━━ PROVIDED RECORDS ━━

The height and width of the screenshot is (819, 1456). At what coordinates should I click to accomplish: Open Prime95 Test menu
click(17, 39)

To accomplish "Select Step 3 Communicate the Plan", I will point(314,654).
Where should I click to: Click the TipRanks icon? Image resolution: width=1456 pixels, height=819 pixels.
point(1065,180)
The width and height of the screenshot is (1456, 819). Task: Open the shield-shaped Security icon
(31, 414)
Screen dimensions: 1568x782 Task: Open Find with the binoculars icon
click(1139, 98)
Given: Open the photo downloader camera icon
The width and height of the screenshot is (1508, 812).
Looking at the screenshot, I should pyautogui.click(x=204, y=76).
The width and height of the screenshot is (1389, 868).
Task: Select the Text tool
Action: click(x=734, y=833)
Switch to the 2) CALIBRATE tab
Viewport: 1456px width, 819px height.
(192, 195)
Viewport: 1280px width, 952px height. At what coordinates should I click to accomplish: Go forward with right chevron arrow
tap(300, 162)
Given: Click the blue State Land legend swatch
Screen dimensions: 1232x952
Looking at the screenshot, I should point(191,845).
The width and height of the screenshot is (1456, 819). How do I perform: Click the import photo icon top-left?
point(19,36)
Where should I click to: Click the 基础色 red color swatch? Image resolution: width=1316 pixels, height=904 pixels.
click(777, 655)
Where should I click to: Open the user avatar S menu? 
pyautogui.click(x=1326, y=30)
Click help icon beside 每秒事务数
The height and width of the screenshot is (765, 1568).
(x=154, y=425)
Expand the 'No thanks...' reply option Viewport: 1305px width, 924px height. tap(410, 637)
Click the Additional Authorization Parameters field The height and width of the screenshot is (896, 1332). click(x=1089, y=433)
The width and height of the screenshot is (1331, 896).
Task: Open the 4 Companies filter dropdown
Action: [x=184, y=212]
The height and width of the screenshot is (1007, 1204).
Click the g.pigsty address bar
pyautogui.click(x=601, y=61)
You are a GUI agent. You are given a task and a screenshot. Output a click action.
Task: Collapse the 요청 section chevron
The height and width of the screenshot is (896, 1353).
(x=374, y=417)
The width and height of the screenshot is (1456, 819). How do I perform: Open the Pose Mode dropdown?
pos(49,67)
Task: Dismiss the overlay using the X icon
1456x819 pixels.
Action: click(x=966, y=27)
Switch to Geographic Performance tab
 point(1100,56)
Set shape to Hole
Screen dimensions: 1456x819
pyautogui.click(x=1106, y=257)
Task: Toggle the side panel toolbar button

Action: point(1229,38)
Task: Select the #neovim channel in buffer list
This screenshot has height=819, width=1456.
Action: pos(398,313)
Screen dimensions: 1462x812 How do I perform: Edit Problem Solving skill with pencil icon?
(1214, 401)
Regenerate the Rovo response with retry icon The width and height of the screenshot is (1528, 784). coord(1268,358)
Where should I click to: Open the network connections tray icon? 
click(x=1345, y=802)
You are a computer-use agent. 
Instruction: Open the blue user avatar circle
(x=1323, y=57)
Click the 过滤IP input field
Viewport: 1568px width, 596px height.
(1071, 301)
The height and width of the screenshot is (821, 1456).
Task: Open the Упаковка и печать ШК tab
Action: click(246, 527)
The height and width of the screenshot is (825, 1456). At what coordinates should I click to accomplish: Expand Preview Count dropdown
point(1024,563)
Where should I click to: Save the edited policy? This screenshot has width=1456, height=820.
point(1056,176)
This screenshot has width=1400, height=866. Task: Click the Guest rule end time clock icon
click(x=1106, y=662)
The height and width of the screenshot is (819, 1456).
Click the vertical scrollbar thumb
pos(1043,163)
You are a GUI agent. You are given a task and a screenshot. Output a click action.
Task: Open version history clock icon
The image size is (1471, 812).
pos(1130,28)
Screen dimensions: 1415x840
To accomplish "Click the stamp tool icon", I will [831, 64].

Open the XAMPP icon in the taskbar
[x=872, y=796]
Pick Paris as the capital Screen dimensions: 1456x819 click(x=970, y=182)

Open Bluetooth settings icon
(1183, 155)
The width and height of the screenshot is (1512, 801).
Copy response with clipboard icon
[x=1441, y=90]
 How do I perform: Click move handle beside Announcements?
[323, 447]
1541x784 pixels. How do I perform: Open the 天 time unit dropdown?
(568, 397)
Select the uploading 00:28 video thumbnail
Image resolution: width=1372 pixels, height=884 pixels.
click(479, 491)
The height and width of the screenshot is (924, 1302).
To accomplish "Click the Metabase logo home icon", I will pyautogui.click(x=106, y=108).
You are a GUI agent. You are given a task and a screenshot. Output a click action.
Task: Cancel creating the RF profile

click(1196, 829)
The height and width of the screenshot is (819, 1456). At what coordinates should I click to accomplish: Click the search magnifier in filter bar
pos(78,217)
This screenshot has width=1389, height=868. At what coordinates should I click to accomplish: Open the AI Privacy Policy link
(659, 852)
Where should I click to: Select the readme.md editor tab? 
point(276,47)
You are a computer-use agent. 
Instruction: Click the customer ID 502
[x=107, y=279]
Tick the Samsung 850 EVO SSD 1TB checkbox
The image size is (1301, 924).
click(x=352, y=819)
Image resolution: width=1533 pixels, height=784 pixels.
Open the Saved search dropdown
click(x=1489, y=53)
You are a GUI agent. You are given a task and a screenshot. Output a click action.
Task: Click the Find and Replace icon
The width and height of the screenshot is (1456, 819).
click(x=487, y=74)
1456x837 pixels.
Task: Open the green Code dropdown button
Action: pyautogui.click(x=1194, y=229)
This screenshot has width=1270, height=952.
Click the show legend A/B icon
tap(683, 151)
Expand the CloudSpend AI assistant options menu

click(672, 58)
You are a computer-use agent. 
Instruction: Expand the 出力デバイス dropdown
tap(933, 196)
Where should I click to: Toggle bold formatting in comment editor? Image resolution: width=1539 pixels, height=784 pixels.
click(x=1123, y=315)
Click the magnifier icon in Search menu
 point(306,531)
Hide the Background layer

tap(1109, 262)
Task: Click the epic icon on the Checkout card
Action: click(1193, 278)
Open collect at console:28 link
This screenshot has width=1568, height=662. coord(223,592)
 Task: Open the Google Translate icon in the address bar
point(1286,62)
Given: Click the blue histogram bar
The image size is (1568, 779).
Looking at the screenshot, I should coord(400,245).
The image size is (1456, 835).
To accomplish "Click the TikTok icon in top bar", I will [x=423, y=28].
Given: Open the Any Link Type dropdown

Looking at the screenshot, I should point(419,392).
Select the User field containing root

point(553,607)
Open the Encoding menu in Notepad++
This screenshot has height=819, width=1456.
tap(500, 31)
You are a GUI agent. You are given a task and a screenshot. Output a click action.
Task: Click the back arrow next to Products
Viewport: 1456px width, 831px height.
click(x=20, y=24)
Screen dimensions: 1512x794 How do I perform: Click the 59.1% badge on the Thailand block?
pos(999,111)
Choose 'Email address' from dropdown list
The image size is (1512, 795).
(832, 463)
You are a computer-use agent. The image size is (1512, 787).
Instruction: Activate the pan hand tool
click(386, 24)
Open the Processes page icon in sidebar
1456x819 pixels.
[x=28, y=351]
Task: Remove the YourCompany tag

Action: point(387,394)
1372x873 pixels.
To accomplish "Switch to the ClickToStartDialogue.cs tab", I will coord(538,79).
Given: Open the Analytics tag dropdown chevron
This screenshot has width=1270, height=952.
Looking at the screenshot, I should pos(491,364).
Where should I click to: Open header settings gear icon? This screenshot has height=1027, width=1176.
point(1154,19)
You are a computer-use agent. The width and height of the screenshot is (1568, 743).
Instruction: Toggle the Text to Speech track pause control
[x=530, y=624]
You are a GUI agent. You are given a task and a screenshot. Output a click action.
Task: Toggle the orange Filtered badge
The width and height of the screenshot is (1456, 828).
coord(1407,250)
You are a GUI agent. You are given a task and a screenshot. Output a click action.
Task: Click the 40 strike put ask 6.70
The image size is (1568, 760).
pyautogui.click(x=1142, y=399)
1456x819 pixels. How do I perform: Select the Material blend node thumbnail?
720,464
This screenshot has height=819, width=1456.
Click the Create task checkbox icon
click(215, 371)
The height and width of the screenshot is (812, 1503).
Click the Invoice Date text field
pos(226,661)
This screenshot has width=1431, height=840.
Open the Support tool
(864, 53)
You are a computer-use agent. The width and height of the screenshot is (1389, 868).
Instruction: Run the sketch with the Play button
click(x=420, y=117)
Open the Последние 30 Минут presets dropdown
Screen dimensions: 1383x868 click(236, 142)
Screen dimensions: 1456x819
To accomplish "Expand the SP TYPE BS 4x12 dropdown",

━━━

TASK REQUIREMENTS » Go through the entries above and copy out every line that includes the word "will".

RESPONSE »
To accomplish "Select Step 3 Communicate the Plan", I will point(314,654).
To accomplish "Click the stamp tool icon", I will [831, 64].
To accomplish "Click the Metabase logo home icon", I will pyautogui.click(x=106, y=108).
To accomplish "Click the TikTok icon in top bar", I will [x=423, y=28].
To accomplish "Switch to the ClickToStartDialogue.cs tab", I will coord(538,79).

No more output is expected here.